INTEL DEVELOPER FORUM, San Francisco, Sept. 15, 2010 - The future of computing lies in rich, context-driven user experiences, Intel Vice President, Director of Intel Labs and Intel Chief Technology Officer and Senior Fellow Justin Rattner told his keynote audience today at the Intel Developer Forum in San Francisco.
Rattner described how context awareness is poised to fundamentally change the nature of how we interact with and relate to information devices and the services they provide. With computing devices having increased processing power, improved connectivity and innovative sensing capabilities, Intel researchers are focused on delivering new "context-aware" user experiences. "Context-aware" devices will anticipate your needs, advise you, and guide you through your day in a manner more akin to a personal assistant than a traditional computer. "Context aware" computing, via a combination of hard and soft sensors, will open up new opportunities for developers to create the next generation of products on Intel platforms.

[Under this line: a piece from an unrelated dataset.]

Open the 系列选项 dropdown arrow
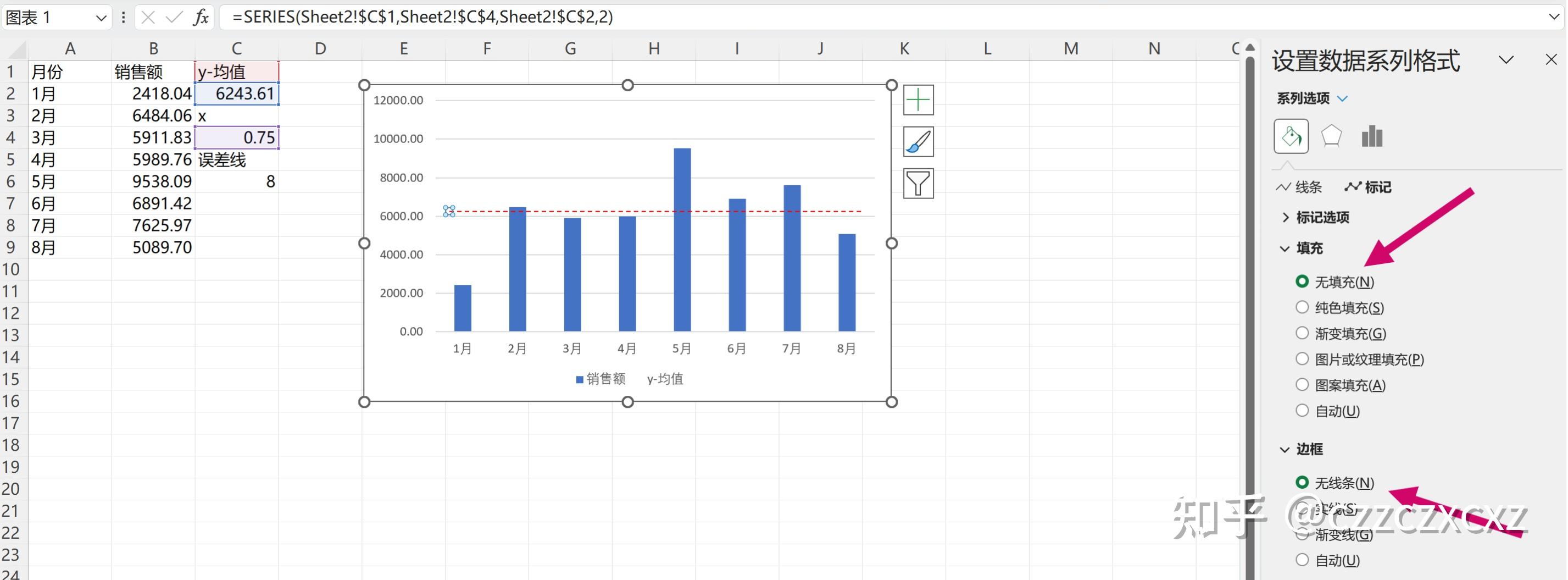 [1342, 99]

Context: The Foundation for Future Experience-Driven Design
Rattner said "context aware" computing is fundamentally different than the simple kinds of sensor-based applications we see today.

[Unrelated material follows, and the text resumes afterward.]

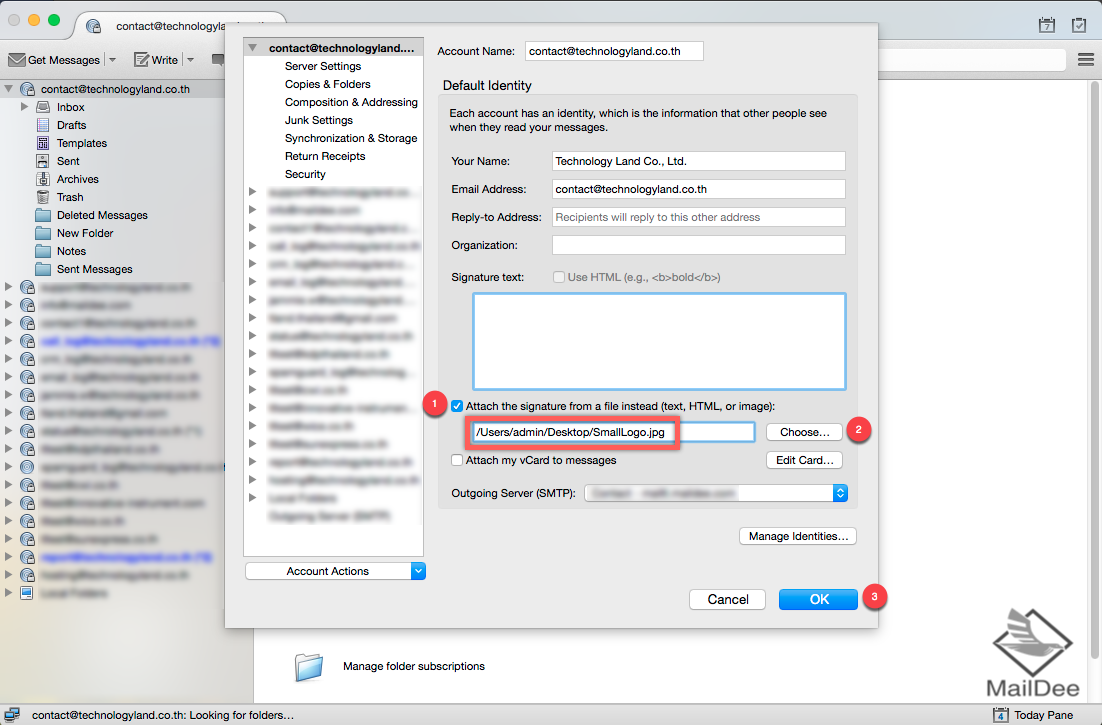Toggle the Today Pane icon bottom right
The height and width of the screenshot is (725, 1102).
[x=1001, y=714]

"My GPS coordinates and compass heading don't tell my smartphone all that much about me," said Rattner. "Imagine a device that uses a variety of sensory modalities to determine what you are doing at an instant, from being asleep in your bed to being out for a run with a friend. By combing hard sensor information such as where you are and the conditions around you combined with soft sensors such as your calendar, your social network and past preferences, future devices will constantly learn about who you are, how you live, work and play. As your devices learn about your life, they can begin to anticipate your needs. Imagine your PC advising you leave the house 10 minutes early for your next appointment due to a traffic tie-up on your way to work. Consider a "context aware" remote control that instantly determines who is holding it and automatically selects the Smart TV preferences for that person. All this may sound like science fiction, but this is the promise of "context-aware" computing and we can already demonstrate much of it in the lab."
To provide an example, Rattner was joined onstage by Tim Jarrell, vice president and publisher of Fodor's Travel. Jarrell showed Fodor's experimental Personal Vacation Assistant running on a mobile Internet device and designed in conjunction with Intel. The PVA uses a variety of context sources such as personal travel preferences, previous activities, current location and calendar information to provide real-time travel recommendations to vacationers. The PVA can even generate, at the user's request, a travel blog with annotated photos and videos visited during the trip.

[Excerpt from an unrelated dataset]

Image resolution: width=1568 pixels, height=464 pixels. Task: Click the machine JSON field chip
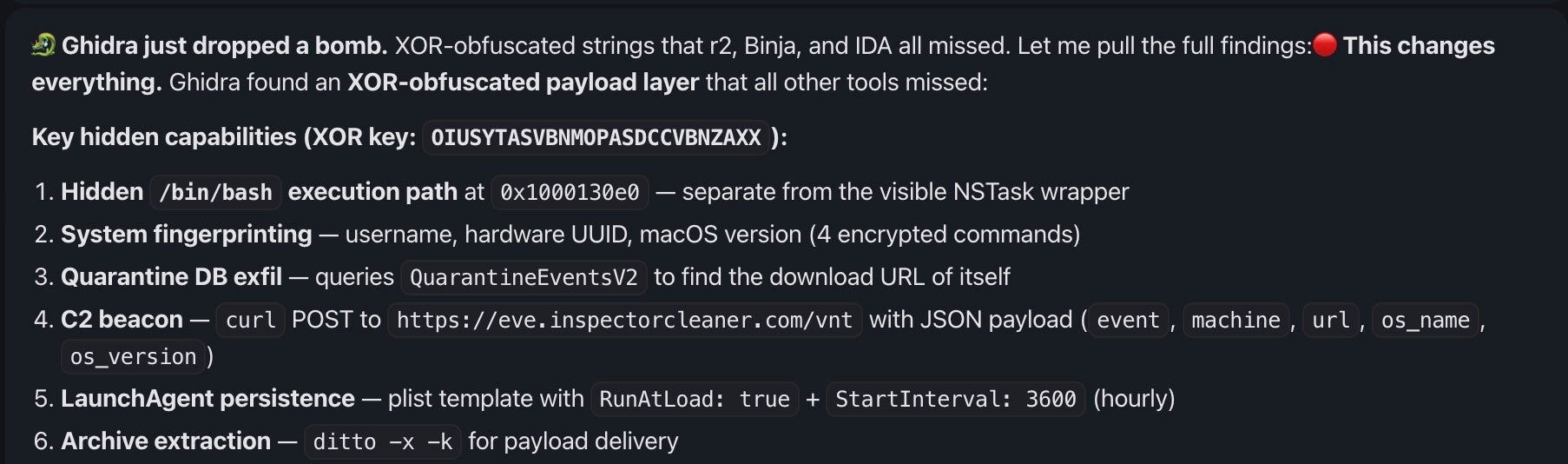click(1235, 320)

Rattner also showed the Socially ENabled Services (SENS) research project that provides the ability to sense and understand your real-time activities and, if you choose to do so, share that knowledge "live and direct" to networked friends and family through animated avatars on whatever screen, be it PC, smartphone, or TV, is handy.
"While we're developing all of these new ways of sensing, gathering and sharing contextual data, we are even more focused on ensuring privacy and security as billions of devices get connected and become much smarter." Rattner said. "Our vision is to enable devices to generate and use contextual information for a greatly enhanced user experience while ensuring the safety and privacy of an individual's personal information. Underlying this new level of security are several forthcoming Intel hardware-enabled techniques that dramatically improve the ability of all computing devices to defend against possible attacks."
Making context work
Designing compelling user experiences requires deep knowledge and understanding of consumer behavior and preferences. Genevieve Bell, Intel Fellow and head of Interaction & Experience Research at Intel Labs, joined Rattner onstage to talk about the fundamentals of experience design.
"Our goal is to develop experiences that people love," Bell said. "Randomly applying context can easily result in a negative experience. The key to making context work is people-centered design, and for us, that begins with working out what people love."
At the end of his keynote, Rattner presented the ultimate example of sensing - a human brain-computer interface. Through the Human Brain project, Intel's aim is to enable people to one day use their thoughts to directly interact with computers and mobile devices. In a joint project with Carnegie Mellon University and the University of Pittsburgh, Intel Labs is investigating what can be inferred about a person's cognitive state from their pattern of neural activity.